Pour parfaire l’offre, une aire de jeux de 220 m² thémée sur un bateau de pêche grec et une zone de jeux aquatiques de 200 m² seront installées. Côté restauration, la Table de Dionysos deviendra le nouveau navire amiral avec une capacité de 450 à 500 places en service à table, soulageant ainsi les autres points de vente du parc lors des journées de forte affluence.

2028 : Londinium, la révolution indoor
C’est le projet le plus ambitieux du Masterplan : la création de la zone Londinium en 2028. En rasant la Rue de Paris et la zone Moyen-Âge, le parc fait table rase du passé pour ériger un quartier de 6 hectares inspiré d’ Astérix chez les Bretons.
Maîtriser le climat
L’enjeu est technique et stratégique. Londinium sera majoritairement couvert, permettant au parc de s’affranchir des aléas météorologiques. Cette zone sera divisée en deux secteurs : une place extérieure évoquant Piccadilly Circus et une vaste halle couverte inspirée du quartier de Camden Market. Cette « indoorisation » est le sésame nécessaire pour envisager une ouverture quasi-permanente du parc tout au long de l’année.
Un duo d’attractions de choc
Deux expériences majeures ancreront Londinium dans le futur :
Multi Dimension Coaster (Intamin) : Une montagne russe en intérieur dotée de plusieurs lancements et d’éléments de rails mobiles, dont une section de chute libre de 5 mètres. Le parcours de 805 mètres suivra les péripéties du tonneau de potion magique à travers Londres.
Dark Ride Interactif (Alterface) : Les passagers embarqueront dans des véhicules de 4 places équipés de pistolets laser gaulois pour dégommer des cibles à travers 6 scènes interactives. Le débit théorique de 900 personnes par heure en fera une attraction familiale de premier plan.

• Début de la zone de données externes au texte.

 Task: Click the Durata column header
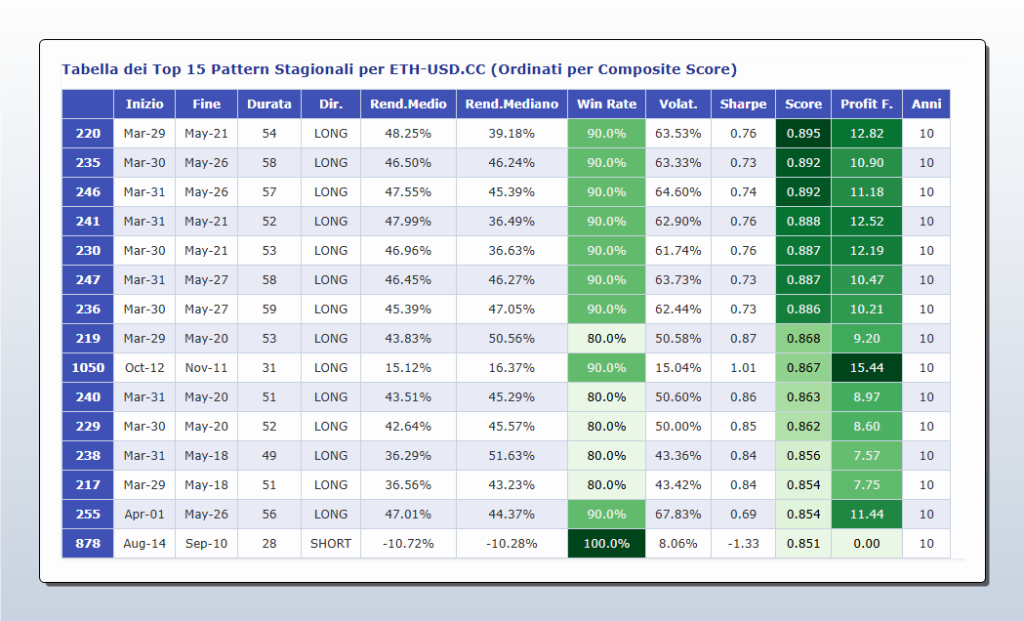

La zone sera complétée par un pub britannique antique, une aire de jeux verticale sur la façade du dark ride, et une grande sandwicherie de 500 places baptisée « Le Tour de Gaule » en remplacement du Restaurant du Lac.
Horizon 2030 : Le dossier Viking et l’avenir de Goudurix
Si la période 2025-2028 est déjà bien tracée, l’horizon 2030 reste ouvert à des ajustements stratégiques majeurs, centrés sur la zone Viking.
L’attraction Goudurix, doyenne des sensations fortes ouverte en 1989, arrive en fin de cycle de vie. Réputée pour son inconfort chronique, elle fait l’objet d’une maintenance conservatoire en 2025 avec l’installation de nouveaux trains pour prolonger son exploitation.
Toutefois, le Masterplan prévoit une restructuration complète de la zone Viking vers 2030-2035, ce qui laisse présager le remplacement de ce roller coaster historique par une machine de nouvelle génération, plus fluide et plus spectaculaire.
Le parc explore également la possibilité d’un cinquième hôtel de 150 chambres, idéalement situé en bordure de ce quartier Viking, pour franchir le cap symbolique des 1 000 chambres sur le resort. Ces projets seront affinés en fonction de l’évolution de la fréquentation réelle observée lors de la phase 1 du plan.